==== SELECTED EXCERPT
BioCryst Pharmaceuticals, which cut half its work force in December, in a cost-cutting move and recently lost its controller, reported Tuesday that its cash reserves have declined to $37 million even though it cut losses for 2012.

In its quarterly and annual earnings report issued before the markets opened, BioCryst (Nasdaq: BCRX) reported a loss of $11.1 million, or 22 cents per share, in the fourth quarter. That was a decline of $2.1 million from a year earlier.

Revenues dropped to $4.1 million from $5.2 million a year earlier. 

The company also took a $1.8 million charge as part of the layoffs and restructuring announced in December. 

For the year, BioCryst lost $39.1 million, down from $56.9 million in 2011.

Revenues increased to $26.3 million from $19.6 million. The company also cut its research and development spending to $51.5 million from $57.2 million. 

In January, BioCryst said controller Robert Lowrey resigned effective Jan. 25. He also served as the firm’s principal accounting officer.

In another filing, the company disclosed it was seeking to retain certain employees through its restructuring by offering stock incentives.

Chief Executive Officer Jon Stonehouse, Vice President of Drug Discovery Y.S. Babu. Chief Marketing Officer William Sheridan and Stabb received stock options and shares of restricted stock as a “retention grant.”
========
==== EXCERPTED RECORDS
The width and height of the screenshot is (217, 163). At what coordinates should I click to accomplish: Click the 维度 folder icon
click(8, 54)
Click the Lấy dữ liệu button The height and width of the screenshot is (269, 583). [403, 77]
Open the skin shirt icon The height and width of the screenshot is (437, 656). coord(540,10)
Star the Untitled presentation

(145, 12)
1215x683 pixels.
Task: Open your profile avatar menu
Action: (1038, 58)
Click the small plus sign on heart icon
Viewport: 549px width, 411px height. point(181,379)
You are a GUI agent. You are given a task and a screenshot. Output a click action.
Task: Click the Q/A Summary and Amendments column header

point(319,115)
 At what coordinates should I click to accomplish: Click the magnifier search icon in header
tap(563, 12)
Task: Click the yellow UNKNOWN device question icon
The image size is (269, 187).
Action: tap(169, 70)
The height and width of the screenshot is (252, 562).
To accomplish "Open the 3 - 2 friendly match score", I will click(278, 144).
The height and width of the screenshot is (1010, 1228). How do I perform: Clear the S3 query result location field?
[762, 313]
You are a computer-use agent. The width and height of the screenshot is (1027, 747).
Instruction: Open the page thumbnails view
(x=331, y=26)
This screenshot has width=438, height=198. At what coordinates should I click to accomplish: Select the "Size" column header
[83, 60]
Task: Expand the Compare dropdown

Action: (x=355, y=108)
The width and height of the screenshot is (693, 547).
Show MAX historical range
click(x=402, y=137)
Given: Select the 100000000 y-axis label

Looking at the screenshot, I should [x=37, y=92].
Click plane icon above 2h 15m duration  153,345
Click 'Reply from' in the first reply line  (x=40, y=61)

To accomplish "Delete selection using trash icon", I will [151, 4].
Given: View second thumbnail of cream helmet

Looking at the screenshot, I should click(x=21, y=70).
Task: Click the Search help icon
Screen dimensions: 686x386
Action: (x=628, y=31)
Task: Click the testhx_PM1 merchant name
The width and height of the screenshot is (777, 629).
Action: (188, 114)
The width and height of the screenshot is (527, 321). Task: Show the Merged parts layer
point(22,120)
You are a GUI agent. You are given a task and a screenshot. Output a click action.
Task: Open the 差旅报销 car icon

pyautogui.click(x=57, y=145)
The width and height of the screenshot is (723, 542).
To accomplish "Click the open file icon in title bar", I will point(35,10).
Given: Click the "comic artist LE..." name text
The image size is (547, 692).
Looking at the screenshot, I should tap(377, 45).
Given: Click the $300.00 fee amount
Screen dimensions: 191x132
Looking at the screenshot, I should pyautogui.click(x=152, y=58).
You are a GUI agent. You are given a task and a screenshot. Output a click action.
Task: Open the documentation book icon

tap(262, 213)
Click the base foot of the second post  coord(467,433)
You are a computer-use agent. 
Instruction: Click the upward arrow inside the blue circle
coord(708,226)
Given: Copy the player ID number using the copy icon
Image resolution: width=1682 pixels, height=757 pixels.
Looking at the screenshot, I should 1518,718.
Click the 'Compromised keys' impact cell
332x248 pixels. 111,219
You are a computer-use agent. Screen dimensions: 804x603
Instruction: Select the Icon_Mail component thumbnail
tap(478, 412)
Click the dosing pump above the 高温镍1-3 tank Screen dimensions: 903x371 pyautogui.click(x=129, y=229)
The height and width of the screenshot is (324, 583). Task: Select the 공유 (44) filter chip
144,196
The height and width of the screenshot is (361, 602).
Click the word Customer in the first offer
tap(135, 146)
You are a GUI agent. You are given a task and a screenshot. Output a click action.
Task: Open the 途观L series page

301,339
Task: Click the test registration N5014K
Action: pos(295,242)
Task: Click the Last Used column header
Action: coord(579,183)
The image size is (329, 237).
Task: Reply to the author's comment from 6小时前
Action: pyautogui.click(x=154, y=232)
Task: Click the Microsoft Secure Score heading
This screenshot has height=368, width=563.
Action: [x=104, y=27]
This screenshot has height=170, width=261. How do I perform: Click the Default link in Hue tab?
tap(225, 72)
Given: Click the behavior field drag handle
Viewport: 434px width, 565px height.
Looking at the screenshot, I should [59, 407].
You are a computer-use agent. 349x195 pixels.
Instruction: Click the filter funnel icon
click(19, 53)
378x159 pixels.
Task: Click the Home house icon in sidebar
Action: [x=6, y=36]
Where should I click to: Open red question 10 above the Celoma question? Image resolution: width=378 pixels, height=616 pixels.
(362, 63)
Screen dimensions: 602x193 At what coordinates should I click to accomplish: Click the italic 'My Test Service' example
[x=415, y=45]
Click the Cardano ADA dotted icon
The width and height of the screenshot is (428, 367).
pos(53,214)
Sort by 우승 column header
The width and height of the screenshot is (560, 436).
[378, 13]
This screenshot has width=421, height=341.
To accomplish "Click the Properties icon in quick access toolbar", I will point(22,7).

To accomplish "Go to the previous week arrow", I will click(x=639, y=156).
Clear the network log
========
> STUDY QUESTIONS
**1)** According to the BioCryst article, to what amount have the company's cash reserves declined?
**2)** Please output the passage of the BioCryst article starting with "In its quarterly" and going on through "million a year earlier.".
These records were drawn from a different source than the BioCryst article.

> SET OF ANSWERS
**1)** $37 million

**2)**
In its quarterly and annual earnings report issued before the markets opened, BioCryst (Nasdaq: BCRX) reported a loss of $11.1 million, or 22 cents per share, in the fourth quarter. That was a decline of $2.1 million from a year earlier.

Revenues dropped to $4.1 million from $5.2 million a year earlier.